5.2 A permutation test

Download notebook Interact

Now we have for loops and ranges, we can solve the problem in population, permutation.

# Array library.
import numpy as np

# Data frame library.
import pandas as pd

# Plotting
import matplotlib.pyplot as plt
%matplotlib inline

# Fancy plots
plt.style.use('fivethirtyeight')

We load the Brexit survey data again:

# Load the data frame, and put it in the variable "audit_data"
audit_data = pd.read_csv('audit_of_political_engagement_14_2017.tab', sep='\t')

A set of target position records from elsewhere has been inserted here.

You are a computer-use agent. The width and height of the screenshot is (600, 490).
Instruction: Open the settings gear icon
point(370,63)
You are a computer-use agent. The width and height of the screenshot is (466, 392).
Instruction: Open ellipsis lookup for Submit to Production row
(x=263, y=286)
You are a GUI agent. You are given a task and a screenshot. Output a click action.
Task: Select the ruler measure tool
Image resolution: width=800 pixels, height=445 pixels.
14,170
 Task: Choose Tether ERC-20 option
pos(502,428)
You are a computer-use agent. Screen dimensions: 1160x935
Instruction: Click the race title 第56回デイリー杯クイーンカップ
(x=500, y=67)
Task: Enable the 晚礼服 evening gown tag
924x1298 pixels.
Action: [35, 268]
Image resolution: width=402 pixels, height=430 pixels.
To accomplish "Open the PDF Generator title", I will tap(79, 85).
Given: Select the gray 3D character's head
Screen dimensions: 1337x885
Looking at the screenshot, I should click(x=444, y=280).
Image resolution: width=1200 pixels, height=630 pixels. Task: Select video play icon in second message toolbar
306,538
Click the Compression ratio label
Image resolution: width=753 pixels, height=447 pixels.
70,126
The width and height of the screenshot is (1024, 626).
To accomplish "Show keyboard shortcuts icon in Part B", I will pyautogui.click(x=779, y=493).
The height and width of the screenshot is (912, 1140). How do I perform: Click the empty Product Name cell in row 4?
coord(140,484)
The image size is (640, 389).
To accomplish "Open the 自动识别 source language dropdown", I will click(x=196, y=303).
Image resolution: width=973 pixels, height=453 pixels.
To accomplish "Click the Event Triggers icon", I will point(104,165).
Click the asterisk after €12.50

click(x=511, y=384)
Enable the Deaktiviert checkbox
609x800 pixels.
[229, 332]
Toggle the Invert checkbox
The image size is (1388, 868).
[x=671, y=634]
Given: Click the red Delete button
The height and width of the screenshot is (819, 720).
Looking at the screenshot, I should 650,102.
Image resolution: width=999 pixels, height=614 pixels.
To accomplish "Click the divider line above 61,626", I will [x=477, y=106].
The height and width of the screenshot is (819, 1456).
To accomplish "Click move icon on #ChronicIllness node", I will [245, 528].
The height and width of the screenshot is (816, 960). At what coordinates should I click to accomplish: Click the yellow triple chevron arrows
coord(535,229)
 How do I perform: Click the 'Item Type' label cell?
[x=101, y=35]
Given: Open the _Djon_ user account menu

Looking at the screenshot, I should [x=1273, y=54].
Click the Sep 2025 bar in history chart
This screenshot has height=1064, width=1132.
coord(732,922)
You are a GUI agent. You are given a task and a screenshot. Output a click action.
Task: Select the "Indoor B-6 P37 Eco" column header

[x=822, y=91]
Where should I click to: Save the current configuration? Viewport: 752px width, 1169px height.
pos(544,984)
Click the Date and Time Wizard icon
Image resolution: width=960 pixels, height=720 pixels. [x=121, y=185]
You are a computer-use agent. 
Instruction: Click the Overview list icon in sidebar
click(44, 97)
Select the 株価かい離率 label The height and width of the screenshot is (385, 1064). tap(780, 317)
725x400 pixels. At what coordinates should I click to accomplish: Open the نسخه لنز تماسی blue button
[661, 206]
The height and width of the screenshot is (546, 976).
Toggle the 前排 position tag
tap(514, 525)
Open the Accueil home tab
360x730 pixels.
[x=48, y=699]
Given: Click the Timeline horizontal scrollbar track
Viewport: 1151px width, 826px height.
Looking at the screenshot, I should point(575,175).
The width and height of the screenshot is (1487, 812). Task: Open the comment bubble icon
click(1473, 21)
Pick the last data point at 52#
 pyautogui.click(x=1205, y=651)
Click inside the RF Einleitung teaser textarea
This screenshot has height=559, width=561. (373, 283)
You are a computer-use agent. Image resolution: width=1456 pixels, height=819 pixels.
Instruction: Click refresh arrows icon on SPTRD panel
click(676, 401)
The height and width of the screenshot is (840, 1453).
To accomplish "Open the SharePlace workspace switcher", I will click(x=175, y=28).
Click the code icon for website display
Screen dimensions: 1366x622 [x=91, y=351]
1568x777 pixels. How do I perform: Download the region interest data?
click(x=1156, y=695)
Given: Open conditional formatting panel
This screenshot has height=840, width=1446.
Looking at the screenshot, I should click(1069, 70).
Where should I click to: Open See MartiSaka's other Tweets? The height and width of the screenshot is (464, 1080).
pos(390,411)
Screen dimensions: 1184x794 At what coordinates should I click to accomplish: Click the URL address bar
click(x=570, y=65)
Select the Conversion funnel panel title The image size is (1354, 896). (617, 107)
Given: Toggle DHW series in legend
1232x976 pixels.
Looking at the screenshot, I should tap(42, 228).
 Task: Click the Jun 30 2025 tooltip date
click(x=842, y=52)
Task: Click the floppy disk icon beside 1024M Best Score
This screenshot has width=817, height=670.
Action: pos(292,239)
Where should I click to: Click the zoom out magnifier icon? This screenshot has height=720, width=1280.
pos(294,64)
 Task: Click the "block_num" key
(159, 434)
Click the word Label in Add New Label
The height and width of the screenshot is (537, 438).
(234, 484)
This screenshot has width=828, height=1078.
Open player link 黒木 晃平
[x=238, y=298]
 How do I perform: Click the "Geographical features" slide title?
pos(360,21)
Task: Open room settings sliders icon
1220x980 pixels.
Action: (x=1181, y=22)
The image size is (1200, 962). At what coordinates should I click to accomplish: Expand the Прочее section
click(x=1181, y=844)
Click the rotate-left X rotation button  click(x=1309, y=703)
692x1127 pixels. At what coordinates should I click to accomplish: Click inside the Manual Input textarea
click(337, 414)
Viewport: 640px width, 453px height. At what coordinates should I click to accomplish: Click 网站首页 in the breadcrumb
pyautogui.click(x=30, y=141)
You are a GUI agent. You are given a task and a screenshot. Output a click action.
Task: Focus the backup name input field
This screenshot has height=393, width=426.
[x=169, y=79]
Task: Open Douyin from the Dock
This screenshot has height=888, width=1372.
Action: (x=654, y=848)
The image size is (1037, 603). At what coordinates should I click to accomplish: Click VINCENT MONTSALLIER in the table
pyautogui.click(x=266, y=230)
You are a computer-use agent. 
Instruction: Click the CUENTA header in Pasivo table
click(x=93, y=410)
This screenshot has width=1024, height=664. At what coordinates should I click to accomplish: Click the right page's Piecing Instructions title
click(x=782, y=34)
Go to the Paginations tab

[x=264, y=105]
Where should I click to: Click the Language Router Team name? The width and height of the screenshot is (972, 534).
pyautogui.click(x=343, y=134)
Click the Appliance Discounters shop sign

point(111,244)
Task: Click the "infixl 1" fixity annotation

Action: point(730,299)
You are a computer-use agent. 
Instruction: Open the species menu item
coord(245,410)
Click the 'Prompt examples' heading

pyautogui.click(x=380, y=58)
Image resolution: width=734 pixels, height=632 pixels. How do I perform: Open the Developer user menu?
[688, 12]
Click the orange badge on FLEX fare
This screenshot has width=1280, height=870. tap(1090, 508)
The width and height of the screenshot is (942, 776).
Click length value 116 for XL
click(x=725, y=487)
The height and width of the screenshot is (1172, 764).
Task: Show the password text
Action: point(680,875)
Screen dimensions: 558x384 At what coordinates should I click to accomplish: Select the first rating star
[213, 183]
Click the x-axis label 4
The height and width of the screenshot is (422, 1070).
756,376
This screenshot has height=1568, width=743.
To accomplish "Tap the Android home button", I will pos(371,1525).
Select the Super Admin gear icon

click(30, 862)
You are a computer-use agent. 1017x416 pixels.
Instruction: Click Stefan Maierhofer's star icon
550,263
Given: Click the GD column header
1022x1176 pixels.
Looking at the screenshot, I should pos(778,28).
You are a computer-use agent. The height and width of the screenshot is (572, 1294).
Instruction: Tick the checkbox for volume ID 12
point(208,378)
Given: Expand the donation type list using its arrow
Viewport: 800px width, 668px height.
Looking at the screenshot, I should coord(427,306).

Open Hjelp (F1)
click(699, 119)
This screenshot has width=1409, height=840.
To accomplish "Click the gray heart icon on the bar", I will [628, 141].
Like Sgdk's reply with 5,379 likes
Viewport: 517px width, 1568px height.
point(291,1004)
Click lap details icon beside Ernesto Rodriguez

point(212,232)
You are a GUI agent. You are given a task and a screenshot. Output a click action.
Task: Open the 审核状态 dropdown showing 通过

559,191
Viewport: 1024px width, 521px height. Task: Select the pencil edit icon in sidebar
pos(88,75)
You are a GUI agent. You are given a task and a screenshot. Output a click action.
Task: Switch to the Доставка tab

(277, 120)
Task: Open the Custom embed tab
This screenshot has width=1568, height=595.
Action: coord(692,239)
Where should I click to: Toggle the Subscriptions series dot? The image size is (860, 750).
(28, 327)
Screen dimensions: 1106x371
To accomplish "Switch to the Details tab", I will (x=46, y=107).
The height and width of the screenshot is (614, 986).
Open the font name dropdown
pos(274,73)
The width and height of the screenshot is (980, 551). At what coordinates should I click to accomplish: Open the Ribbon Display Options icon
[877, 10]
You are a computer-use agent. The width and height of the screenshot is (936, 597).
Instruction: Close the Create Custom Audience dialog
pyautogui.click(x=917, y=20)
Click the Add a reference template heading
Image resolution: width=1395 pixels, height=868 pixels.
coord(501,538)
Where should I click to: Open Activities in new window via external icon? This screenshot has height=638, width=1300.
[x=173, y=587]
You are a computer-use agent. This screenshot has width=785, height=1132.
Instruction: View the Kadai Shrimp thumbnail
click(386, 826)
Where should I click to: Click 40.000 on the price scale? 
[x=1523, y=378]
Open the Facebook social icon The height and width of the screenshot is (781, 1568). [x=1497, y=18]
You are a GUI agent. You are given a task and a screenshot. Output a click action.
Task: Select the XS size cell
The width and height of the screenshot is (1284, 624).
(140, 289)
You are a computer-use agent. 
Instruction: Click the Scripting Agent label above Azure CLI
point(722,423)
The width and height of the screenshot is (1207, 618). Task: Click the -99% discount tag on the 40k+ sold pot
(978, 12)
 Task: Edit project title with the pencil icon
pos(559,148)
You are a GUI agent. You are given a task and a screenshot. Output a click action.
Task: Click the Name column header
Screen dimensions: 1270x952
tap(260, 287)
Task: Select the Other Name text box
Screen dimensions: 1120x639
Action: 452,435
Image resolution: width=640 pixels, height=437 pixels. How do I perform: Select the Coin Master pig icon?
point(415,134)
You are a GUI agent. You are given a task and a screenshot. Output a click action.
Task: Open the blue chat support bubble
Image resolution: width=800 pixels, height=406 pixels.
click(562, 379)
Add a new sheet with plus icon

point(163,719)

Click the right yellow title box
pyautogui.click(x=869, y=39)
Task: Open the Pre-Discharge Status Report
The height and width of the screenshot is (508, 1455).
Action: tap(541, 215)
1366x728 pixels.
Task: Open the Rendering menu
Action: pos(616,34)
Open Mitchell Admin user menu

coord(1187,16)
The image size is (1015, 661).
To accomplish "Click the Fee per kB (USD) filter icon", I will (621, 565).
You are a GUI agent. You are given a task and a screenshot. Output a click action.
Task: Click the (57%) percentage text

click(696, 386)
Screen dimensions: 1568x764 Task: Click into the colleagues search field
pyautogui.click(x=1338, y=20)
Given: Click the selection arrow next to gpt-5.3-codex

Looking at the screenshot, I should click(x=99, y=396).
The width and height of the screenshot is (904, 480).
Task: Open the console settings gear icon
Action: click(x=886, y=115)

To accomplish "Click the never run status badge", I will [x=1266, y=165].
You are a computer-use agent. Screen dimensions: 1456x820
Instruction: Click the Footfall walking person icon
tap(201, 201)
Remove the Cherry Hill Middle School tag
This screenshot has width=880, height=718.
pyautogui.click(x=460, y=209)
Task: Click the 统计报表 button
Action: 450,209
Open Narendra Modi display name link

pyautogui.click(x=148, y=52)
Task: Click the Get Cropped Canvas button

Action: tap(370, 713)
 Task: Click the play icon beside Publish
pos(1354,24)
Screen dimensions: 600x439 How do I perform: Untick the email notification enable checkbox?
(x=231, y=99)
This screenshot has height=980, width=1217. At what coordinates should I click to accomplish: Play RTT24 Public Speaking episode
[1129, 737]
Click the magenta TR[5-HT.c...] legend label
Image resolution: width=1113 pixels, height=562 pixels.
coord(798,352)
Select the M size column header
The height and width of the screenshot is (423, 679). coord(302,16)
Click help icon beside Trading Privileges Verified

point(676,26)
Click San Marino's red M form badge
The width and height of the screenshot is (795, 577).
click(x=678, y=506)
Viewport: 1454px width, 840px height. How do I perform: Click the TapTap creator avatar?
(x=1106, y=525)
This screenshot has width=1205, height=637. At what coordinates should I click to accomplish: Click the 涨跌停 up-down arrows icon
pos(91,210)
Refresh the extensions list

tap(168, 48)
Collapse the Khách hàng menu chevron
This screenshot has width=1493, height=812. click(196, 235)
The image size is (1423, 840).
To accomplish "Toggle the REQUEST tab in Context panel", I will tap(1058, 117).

Again, we get the ages for the Leavers and the Remainers:

# Drop rows where age is 0
age_not_0 = audit_data['numage'] != 0
good_data = audit_data[age_not_0]
# Get data frames for leavers and remainers
is_remain = good_data['cut15'] == 1
remain_ages = good_data[is_remain]['numage']
is_leave = good_data['cut15'] == 2
leave_ages = good_data[is_leave]['numage']
remain_ages.hist();

png

leave_ages.hist();

png

Here is the number of Remain voters:

n_remain = len(remain_ages)
n_remain
774

Here was the actual difference between the means of the two groups:

actual_diff = np.mean(leave_ages) - np.mean(remain_ages)
actual_diff
3.6998380833655773

We want to know if we have a reasonable chance of seeing a difference of this magnitude, if the two groups are samples from the same underlying population. We don’t have the actual population to take samples from, so we need to wing it, by using the data we have.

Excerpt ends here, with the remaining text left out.